"""

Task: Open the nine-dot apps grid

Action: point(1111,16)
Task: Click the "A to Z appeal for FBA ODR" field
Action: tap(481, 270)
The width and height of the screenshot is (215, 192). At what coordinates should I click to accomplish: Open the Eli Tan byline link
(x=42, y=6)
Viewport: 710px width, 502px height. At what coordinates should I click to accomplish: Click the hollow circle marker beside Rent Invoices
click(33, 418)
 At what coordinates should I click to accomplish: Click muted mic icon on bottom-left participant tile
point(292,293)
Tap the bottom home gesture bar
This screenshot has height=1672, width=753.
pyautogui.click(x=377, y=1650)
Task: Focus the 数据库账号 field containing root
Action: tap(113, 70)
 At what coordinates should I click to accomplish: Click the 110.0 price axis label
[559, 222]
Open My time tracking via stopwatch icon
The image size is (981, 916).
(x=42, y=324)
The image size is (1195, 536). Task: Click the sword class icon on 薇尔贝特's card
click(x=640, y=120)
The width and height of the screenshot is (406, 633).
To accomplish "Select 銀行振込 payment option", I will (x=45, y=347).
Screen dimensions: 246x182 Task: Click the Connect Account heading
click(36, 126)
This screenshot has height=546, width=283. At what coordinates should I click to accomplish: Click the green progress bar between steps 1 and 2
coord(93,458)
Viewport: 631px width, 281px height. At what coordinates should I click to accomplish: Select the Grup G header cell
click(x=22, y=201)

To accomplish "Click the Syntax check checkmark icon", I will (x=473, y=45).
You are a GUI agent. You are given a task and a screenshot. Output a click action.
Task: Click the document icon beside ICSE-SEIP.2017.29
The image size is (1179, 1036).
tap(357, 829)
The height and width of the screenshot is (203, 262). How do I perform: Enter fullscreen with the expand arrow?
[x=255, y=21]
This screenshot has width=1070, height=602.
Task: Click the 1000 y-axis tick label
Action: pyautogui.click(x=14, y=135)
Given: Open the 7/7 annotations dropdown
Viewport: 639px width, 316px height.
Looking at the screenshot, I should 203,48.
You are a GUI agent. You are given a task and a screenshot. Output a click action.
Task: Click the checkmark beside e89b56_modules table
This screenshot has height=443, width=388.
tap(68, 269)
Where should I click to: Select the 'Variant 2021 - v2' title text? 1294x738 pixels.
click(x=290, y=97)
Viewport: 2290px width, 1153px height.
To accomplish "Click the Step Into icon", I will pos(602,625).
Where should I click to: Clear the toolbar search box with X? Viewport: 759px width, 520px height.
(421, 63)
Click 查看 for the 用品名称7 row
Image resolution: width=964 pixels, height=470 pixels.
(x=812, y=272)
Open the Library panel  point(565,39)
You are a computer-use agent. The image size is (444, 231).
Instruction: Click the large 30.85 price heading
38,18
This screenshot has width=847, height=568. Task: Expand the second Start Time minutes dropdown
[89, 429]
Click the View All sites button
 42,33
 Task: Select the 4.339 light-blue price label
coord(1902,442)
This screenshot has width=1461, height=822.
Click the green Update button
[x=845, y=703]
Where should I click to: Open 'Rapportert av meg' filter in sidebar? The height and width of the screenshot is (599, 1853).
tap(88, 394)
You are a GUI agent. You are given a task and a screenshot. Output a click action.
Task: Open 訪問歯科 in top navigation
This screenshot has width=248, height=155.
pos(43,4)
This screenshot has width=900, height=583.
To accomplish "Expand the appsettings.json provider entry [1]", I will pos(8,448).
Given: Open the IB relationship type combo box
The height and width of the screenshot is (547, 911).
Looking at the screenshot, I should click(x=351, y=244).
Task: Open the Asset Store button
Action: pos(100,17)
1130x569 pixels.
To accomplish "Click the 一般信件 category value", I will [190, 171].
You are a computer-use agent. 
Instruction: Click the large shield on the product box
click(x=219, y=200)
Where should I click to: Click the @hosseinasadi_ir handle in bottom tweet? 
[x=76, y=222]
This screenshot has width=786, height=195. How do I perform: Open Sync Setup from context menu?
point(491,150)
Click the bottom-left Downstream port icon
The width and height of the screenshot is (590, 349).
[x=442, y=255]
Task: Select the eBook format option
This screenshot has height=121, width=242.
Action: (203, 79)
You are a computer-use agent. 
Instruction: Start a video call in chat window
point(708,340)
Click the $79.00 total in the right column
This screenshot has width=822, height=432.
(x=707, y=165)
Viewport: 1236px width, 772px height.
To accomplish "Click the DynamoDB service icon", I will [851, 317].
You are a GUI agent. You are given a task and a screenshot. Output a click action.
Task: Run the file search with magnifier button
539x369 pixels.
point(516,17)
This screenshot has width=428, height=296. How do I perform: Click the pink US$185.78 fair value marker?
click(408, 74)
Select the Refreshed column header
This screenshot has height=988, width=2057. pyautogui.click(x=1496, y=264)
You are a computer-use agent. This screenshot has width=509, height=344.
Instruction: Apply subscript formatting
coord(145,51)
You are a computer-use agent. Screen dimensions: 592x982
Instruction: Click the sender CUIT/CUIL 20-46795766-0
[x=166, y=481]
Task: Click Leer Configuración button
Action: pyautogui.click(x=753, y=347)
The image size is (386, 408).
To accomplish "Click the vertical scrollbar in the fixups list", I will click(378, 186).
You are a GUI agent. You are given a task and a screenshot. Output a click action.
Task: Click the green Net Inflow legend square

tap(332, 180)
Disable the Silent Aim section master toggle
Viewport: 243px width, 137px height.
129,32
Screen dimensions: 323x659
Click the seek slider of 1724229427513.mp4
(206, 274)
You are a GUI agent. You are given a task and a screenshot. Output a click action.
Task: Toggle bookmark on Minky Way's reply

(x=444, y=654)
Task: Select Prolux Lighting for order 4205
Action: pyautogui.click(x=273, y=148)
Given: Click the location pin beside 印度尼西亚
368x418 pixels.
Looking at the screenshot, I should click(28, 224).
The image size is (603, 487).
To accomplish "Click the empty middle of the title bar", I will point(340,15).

"""

### Stated goal
Format the material from the line containing "This screenshot has width=1461, height=822." through the line containing "(x=707, y=165)" as a numbered list, omitting blank lines.

### Written response
1. This screenshot has width=1461, height=822.
2. Click the green Update button
3. [x=845, y=703]
4. Where should I click to: Open 'Rapportert av meg' filter in sidebar? The height and width of the screenshot is (599, 1853).
5. tap(88, 394)
6. You are a GUI agent. You are given a task and a screenshot. Output a click action.
7. Task: Open 訪問歯科 in top navigation
8. This screenshot has width=248, height=155.
9. pos(43,4)
10. This screenshot has width=900, height=583.
11. To accomplish "Expand the appsettings.json provider entry [1]", I will pos(8,448).
12. Given: Open the IB relationship type combo box
13. The height and width of the screenshot is (547, 911).
14. Looking at the screenshot, I should click(x=351, y=244).
15. Task: Open the Asset Store button
16. Action: pos(100,17)
17. 1130x569 pixels.
18. To accomplish "Click the 一般信件 category value", I will [190, 171].
19. You are a computer-use agent. 
20. Instruction: Click the large shield on the product box
21. click(x=219, y=200)
22. Where should I click to: Click the @hosseinasadi_ir handle in bottom tweet? 
23. [x=76, y=222]
24. This screenshot has width=786, height=195. How do I perform: Open Sync Setup from context menu?
25. point(491,150)
26. Click the bottom-left Downstream port icon
27. The width and height of the screenshot is (590, 349).
28. [x=442, y=255]
29. Task: Select the eBook format option
30. This screenshot has height=121, width=242.
31. Action: (203, 79)
32. You are a computer-use agent. 
33. Instruction: Start a video call in chat window
34. point(708,340)
35. Click the $79.00 total in the right column
36. This screenshot has width=822, height=432.
37. (x=707, y=165)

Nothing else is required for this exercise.